STUDY TEXT:
▬▬▬▬▬▬▬▬▬▬
In this week’s blog, our Poet Theologian in Virtual Residence Hannah Stone reflects that we are no longer at a stage where Covid 19 is everything to us because other events and issues are impinging on our consciousness in lockdown.

 

Modern modes of communication include a lot of non-verbal signifiers, such as emoticons. With lockdown, a new one appeared, representing ‘we are all in this together.’ It looks like arms hugging a heart. Alongside this comforting message, there is also awareness that the pandemic we’re living through affects different people in different ways; whilst we may aspire to the teaching of Galatians 3.28 (There is neither Jew nor Greek, there is neither slave nor free, there is neither male nor female, for you are all one in Christ Jesus), evidence shows that some members of our society (including the elderly, already unwell, poorer) are disproportionately vulnerable to the virus and its most serious effects. Members of BAME communities are also at risk. We may be ‘in it together,’ but not suffering equally in the burden that it imposes.

 

Recently, the murder of George Floyd in Minneapolis shook us out of a focus on the pandemic, reigniting consciousness of a different manifestation of inequality affecting people of colour. All over the world, people congregated to raise awareness that Black Lives Matter. Besides this possibly paradigm-shifting, global public outcry at injustice and oppression, other recent much-publicised local infringements of lockdown protocol faded into insignificance. Whatever the rights and wrongs of breaking lockdown in order to protest, there was a sense that people wanted to show unity with the oppressed. I am proud that Leeds City Council supported the 8for8 event, inviting people at 8pm for 8 minutes to ‘take the knee’ or hold their hands in Namaste outside their house in a socially distanced manner (just as we corporately clapped for our carers), or if staying inside make any other gesture of peace and harmony. This gesture was perhaps no more powerful than a huggy emoticon, but it was a way of showing togetherness, and a desire to share and engender harmony between different people.
▬▬▬▬▬▬▬▬▬▬
[Dataset entries]
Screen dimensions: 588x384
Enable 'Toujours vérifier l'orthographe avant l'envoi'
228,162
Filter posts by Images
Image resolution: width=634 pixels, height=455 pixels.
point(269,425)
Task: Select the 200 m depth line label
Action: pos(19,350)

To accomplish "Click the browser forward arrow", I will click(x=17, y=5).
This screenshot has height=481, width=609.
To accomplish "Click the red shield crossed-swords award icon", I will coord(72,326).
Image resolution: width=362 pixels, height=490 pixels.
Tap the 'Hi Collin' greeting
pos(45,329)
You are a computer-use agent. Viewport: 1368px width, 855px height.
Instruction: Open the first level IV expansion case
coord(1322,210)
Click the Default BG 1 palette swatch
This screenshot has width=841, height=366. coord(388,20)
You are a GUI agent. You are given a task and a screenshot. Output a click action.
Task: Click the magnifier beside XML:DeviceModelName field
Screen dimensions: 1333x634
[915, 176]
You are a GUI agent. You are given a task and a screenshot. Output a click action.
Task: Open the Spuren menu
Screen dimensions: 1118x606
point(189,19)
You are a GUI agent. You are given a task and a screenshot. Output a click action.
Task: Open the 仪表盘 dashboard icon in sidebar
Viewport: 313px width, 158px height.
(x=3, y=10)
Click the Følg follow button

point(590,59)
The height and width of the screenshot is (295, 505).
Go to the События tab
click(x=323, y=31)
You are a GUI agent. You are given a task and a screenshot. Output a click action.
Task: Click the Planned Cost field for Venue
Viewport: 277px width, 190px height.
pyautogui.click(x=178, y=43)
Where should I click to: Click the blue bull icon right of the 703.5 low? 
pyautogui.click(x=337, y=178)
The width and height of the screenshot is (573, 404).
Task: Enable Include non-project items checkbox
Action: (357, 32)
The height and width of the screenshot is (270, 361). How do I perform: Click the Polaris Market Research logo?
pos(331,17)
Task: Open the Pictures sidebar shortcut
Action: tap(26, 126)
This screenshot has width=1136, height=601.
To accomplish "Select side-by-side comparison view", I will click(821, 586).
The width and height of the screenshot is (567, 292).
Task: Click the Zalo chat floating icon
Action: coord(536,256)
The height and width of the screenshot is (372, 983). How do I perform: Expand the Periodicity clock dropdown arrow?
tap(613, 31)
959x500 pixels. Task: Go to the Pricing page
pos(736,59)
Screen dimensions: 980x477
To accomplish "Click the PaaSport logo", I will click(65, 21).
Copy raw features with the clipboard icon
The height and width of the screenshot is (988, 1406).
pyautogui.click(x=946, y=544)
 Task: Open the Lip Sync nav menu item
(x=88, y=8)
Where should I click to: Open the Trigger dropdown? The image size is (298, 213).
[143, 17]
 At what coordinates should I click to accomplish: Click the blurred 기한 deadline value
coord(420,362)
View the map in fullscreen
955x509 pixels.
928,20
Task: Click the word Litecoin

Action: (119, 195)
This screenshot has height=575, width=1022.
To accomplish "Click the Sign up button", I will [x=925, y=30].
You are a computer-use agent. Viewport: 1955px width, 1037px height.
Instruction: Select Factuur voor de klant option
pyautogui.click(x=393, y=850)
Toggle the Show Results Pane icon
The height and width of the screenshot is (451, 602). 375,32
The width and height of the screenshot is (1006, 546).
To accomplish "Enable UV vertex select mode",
▬▬▬▬▬▬▬▬▬▬
EXERCISE INSTRUCTIONS:
A) Please summarize the blog post on lockdown and inequality in two sentences.
B) Write the next paragraph of the blog post on lockdown and inequality, picking up after its final sentence.
This data was drawn from a separate source.

OUTPUTS BY TASK:
A) In the blog post, Hannah Stone observes that lockdown brought a new emoticon meaning "we are all in this together," yet the pandemic does not burden everyone equally: the elderly, the already unwell and the poorer are disproportionately vulnerable, and members of BAME communities are also at risk. The murder of George Floyd then reignited awareness of a different inequality affecting people of colour, leading to Black Lives Matter gatherings around the world and to the 8for8 event supported by Leeds City Council as a way of showing togetherness and a desire for harmony.

B)
 

British-Syrian poet Amir Darwish’s poetry collection Don’t Forget the Couscous (Smokestack Books,2015) is a poignant, tender, book about belonging to multiple cultures. The opening poem ‘Sorry!’ is a tongue-in-cheek ‘apology from Muslims’ for all the things their culture brought to western society:

 

‘Sorry for all the words we throw at you;

Amber, candy, chemistry, cotton, giraffe, hazard,

Jar, jasmine, jumper, lemon, lime, lilac …

 

We are sorry for all the food we brought over:

From tuna to chicken tikka masala,

Hummus,

Falafel,

Apricot,

Doner kebab

Right up to the Shawarma roll.

And don’t forget the couscous.’

 

It’s hard to know where to begin with addressing the global issues presented by the pandemic – financial, social, environmental. There is great uncertainty for us all. Because of lockdown, we’re still tending to make more of our food at home than perhaps we did previously. Perhaps as we reach for a spice jar, or open the door to receive a delivery of pizza or curry, we might remember there is no east nor west in Christ; we are one human race. And we are all hungry for justice.